◆ Written problem 1 ◆
In the listing, switch "Cancel" to "Close" and write out everything from the line containing "Where should I click to: Unmute" down to the line containing "click(x=750, y=416)", leaving all else unchanged.

◆ Text excerpt ◆
FINDINGS OF FACT, CONCLUSIONS OF LAW AND ORDER

Respondent.

 

Cogdill, Deno, Millikan and Carter, by W. Mitchell Cogdill, Attorney at Law, appeared on behalf of the complainant.

Allen J. Hendricks, Attorney at Law, appeared on behalf of the respondent.

On December 4, 1987, Amalgamated Transit Union, Local 157 6 (complainant) , filed a complaint charging unfair labor practices against Snohomish County Public Transportation Benefit Area Corporation (respondent). The complaint alleged that the respondent violated RCW 41.56.140(1), (2) and (4) by "contracting out" certain bus routes to a private bus company. A hearing was held on June 23, 1988, in Everett, Washington. The parties submitted post-hearing briefs on August 10, 1988.

BACKGROUND

Community Transit is a governmental entity formed by a number of municipalities to provide mass transit services. The respondent has a collective bargaining relationship with Amalgamated Transit Union, Local 1576, concerning a bargaining unit defined in the April 1, 1988, through March 31, 1991, collective bargaining agreement between the parties as:

a.                   Regular Coach Operators and Extra Board Coach Operators

b.                  Dispatch Clerks

c.                   Trainers

d.                  Employees who work 420 hours or more in a six consecutive month period excluded from benefits except uniforms …

e.                   Information Specialist. This excludes all part-time or relief Information Specialists …

f.                   Property Maintenance Workers

g.                  Hourly Coach Operators employed on an as-needed basis effective June 1, 1988 are defined as "those who work less than seventy (70) hours per month.

Regular operators work 40 hours or more weekly, while extra board drivers typically work 30 to 35 hours per week.[1] In addition, there are a number of "part-time" employees who only work in the event that regular or extra board drivers do not want a specific assignment. The collective bargaining agreement specifies that these part-time employees, referred to in the contract as "Hourly Coach Operators", can be included in the bargaining unit if they have successfully completed a probation period, and that they will be offered employment on a rotation basis. The hourly coach employees do not enjoy all benefits under the agreement, and the contract specifies which provisions apply to them.

◆ Supplied entries ◆
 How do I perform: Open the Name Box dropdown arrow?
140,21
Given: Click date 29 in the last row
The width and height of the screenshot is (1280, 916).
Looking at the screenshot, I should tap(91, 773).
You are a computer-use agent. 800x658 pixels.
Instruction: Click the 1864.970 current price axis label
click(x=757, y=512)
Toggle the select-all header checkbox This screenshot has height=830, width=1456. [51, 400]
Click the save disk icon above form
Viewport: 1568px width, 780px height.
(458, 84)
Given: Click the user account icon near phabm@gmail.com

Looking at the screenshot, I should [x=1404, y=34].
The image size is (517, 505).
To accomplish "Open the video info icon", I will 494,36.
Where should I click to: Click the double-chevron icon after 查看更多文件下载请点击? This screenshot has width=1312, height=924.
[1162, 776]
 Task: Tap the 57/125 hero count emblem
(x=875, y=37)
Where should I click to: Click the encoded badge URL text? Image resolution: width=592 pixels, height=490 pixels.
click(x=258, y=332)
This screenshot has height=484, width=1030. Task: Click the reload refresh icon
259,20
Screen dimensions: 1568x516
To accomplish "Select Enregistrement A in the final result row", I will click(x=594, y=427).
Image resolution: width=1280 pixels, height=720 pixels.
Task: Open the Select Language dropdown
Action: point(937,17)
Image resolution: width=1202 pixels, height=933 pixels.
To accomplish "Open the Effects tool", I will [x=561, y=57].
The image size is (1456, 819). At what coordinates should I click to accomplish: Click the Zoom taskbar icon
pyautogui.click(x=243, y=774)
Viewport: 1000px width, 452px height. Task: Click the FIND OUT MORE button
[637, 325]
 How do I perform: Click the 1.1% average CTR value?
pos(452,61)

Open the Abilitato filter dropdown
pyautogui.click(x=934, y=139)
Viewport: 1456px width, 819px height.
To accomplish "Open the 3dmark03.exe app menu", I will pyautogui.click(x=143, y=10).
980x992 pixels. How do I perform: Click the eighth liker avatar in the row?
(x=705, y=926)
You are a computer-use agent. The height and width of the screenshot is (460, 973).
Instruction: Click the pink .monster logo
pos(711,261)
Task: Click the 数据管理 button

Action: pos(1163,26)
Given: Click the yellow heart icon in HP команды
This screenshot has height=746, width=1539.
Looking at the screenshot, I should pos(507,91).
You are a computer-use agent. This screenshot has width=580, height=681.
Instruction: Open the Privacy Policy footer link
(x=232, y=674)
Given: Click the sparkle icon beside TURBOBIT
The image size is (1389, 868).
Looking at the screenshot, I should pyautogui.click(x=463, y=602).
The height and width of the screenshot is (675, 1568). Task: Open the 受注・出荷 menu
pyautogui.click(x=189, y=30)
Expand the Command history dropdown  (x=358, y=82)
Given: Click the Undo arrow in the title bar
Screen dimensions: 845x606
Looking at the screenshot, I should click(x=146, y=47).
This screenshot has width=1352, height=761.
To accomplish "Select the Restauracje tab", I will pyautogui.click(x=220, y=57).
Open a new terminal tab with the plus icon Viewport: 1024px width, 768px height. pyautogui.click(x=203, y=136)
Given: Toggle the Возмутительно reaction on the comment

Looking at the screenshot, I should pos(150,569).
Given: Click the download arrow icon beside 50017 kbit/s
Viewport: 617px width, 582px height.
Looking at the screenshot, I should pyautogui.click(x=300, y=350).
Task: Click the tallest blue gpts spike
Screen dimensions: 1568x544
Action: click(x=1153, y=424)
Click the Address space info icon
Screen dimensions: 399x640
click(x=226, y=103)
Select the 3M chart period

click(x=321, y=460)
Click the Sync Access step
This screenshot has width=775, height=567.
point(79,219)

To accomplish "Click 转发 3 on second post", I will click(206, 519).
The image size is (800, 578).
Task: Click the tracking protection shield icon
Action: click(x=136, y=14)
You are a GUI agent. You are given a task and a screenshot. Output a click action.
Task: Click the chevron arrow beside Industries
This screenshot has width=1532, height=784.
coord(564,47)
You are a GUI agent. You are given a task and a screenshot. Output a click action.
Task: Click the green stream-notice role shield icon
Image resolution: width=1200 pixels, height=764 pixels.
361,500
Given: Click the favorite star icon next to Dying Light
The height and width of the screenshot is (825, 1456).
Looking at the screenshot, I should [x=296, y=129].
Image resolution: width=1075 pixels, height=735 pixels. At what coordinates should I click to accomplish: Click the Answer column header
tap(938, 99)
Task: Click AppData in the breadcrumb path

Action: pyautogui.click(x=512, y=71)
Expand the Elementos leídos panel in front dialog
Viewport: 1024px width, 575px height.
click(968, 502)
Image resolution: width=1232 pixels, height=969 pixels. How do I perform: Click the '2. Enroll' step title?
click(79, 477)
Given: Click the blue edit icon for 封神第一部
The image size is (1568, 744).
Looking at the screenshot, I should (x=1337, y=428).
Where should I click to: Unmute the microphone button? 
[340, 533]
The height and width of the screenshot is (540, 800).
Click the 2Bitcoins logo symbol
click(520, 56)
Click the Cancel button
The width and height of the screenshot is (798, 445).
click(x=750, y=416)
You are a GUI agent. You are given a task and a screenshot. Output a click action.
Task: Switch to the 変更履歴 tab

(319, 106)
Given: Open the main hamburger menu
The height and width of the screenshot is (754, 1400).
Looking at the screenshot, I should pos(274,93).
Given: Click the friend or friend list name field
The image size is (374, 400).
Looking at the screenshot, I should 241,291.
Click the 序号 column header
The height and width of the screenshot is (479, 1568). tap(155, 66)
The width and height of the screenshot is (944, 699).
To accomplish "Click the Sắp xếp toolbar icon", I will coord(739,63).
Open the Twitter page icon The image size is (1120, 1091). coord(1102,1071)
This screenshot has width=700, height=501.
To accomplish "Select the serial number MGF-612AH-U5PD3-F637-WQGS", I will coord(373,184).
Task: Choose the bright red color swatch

◆ Written problem 2 ◆
According to the findings of fact, on what date was the hearing held?

◆ Expected answer 1 ◆
Where should I click to: Unmute the microphone button? 
[340, 533]
The height and width of the screenshot is (540, 800).
Click the 2Bitcoins logo symbol
click(520, 56)
Click the Close button
The width and height of the screenshot is (798, 445).
click(x=750, y=416)

◆ Expected answer 2 ◆
June 23, 1988